[Directions for this task]: Format every line of the rows below as a numbered list, leaving out blank lines. Leave the pictures out of your answer.

[Data for this exercise]:
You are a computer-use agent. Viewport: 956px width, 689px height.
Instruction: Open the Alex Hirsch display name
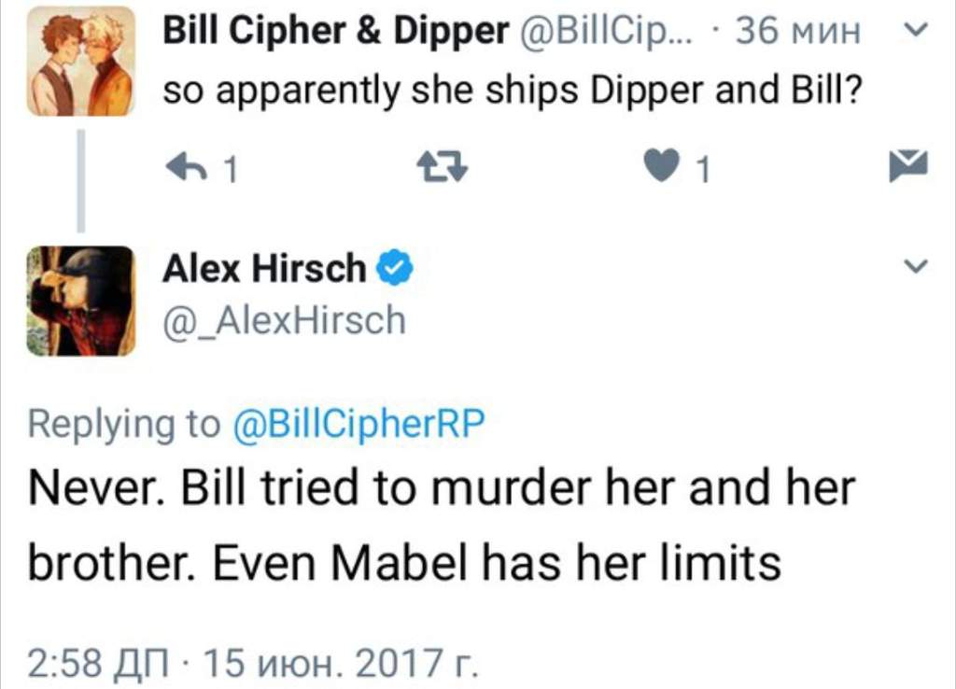coord(264,268)
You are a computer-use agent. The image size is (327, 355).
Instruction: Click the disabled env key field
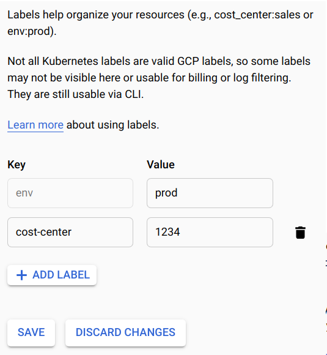coord(70,193)
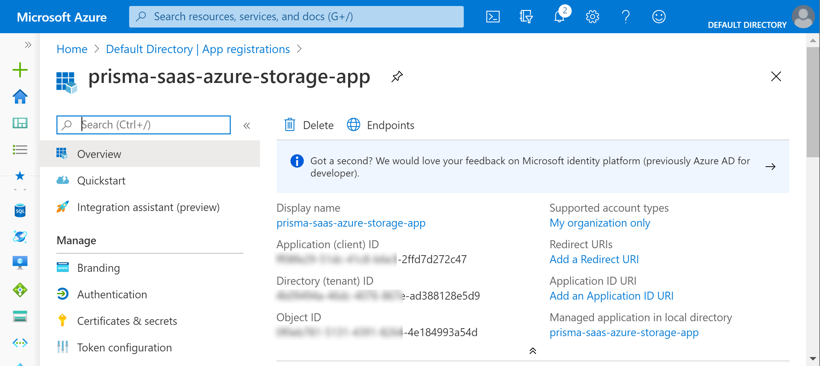The height and width of the screenshot is (366, 820).
Task: Open Cloud Shell from top bar
Action: point(493,17)
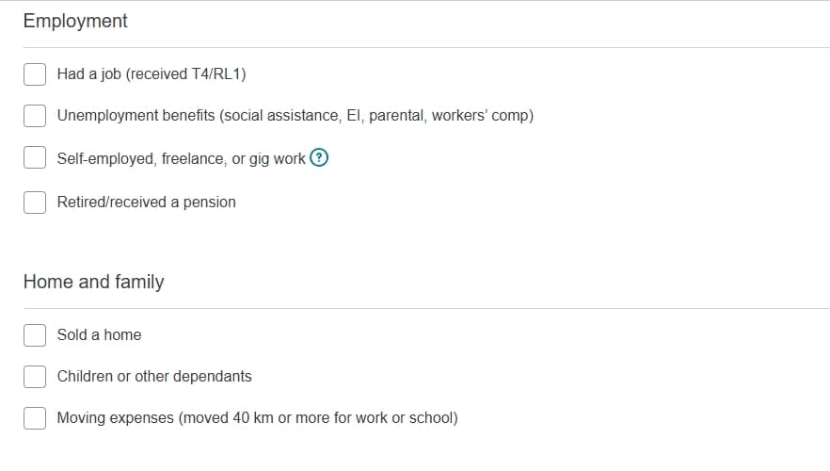Click the Moving expenses label text
Screen dimensions: 830x471
click(x=257, y=417)
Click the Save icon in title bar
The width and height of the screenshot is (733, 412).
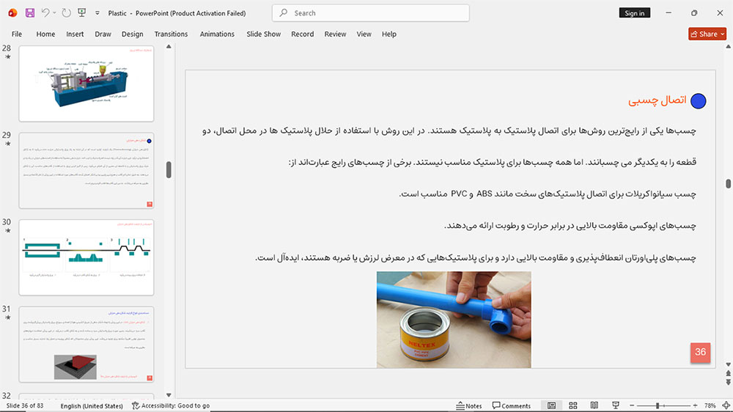pos(30,13)
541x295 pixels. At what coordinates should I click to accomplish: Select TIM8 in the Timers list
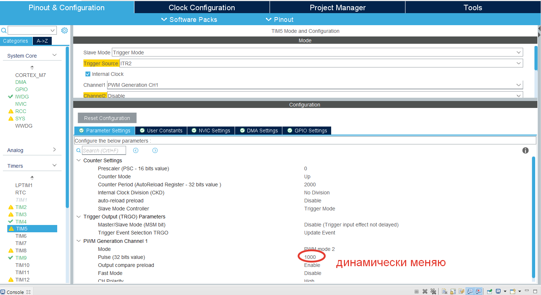click(21, 251)
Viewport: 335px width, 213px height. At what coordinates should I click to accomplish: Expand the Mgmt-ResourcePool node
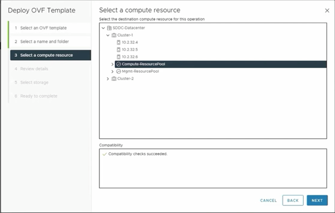point(112,71)
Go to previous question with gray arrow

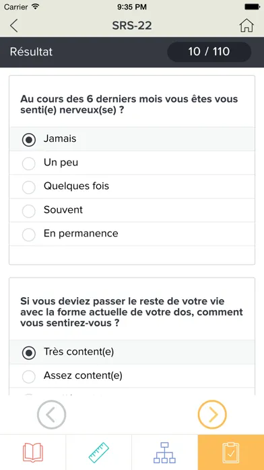point(51,415)
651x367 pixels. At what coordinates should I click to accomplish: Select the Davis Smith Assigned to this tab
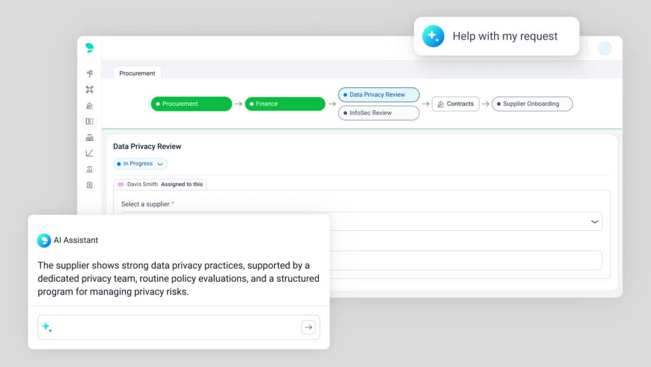point(160,185)
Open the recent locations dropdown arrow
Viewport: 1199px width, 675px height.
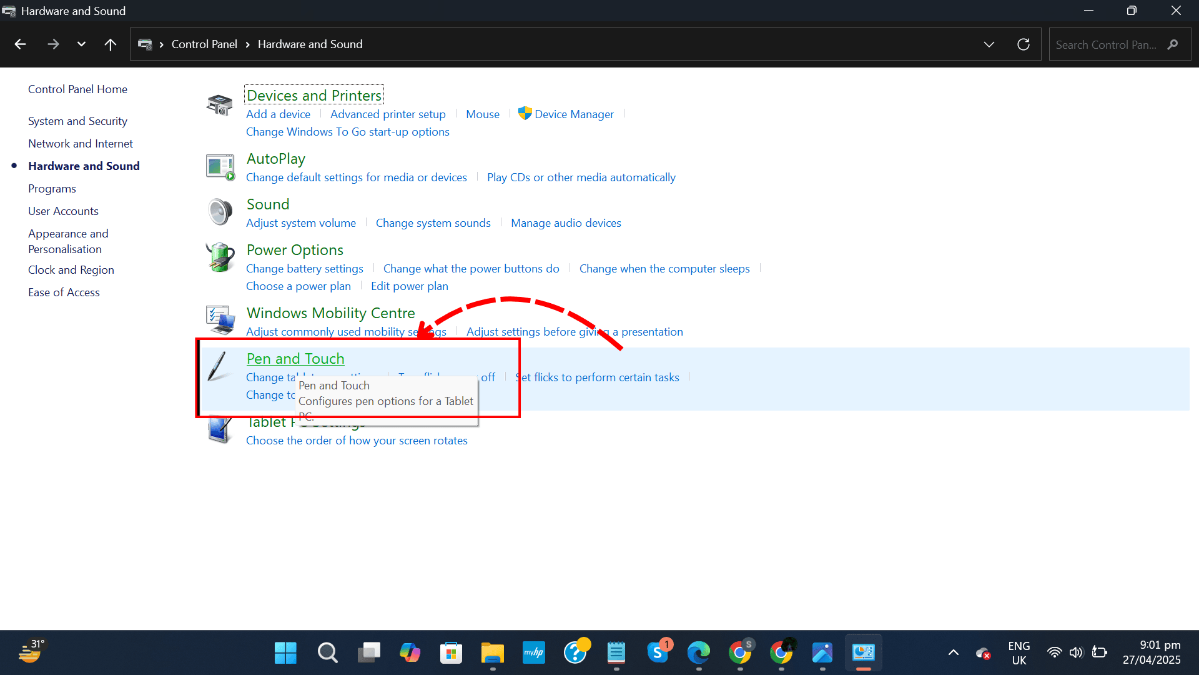pos(81,44)
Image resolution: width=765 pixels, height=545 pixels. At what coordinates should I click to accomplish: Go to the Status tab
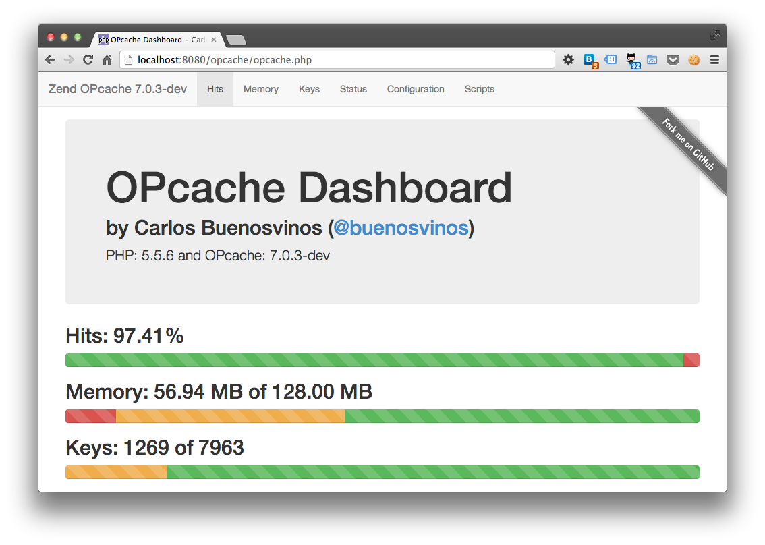pos(353,89)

[Output]:
1. You are a computer-use agent. Viewport: 956px width, 689px height.
2. Instruction: Open the Alex Hirsch display name
3. coord(264,268)
4. You are a computer-use agent. The image size is (327, 355).
5. Instruction: Click the disabled env key field
6. coord(70,193)
7. The height and width of the screenshot is (366, 820).
8. Task: Open Cloud Shell from top bar
9. Action: point(493,17)
10. Click the Moving expenses label text
11. Screen dimensions: 830x471
12. click(x=257, y=417)
13. Click the Save icon in title bar
14. The width and height of the screenshot is (733, 412).
15. pos(30,13)
16. 541x295 pixels. At what coordinates should I click to accomplish: Select TIM8 in the Timers list
17. click(21, 251)
18. Viewport: 335px width, 213px height. At what coordinates should I click to accomplish: Expand the Mgmt-ResourcePool node
19. point(112,71)
20. Go to previous question with gray arrow
21. point(51,415)
22. 651x367 pixels. At what coordinates should I click to accomplish: Select the Davis Smith Assigned to this tab
23. point(160,185)
24. Open the recent locations dropdown arrow
25. Viewport: 1199px width, 675px height.
26. pos(81,44)
27. Image resolution: width=765 pixels, height=545 pixels. At what coordinates should I click to accomplish: Go to the Status tab
28. pos(353,89)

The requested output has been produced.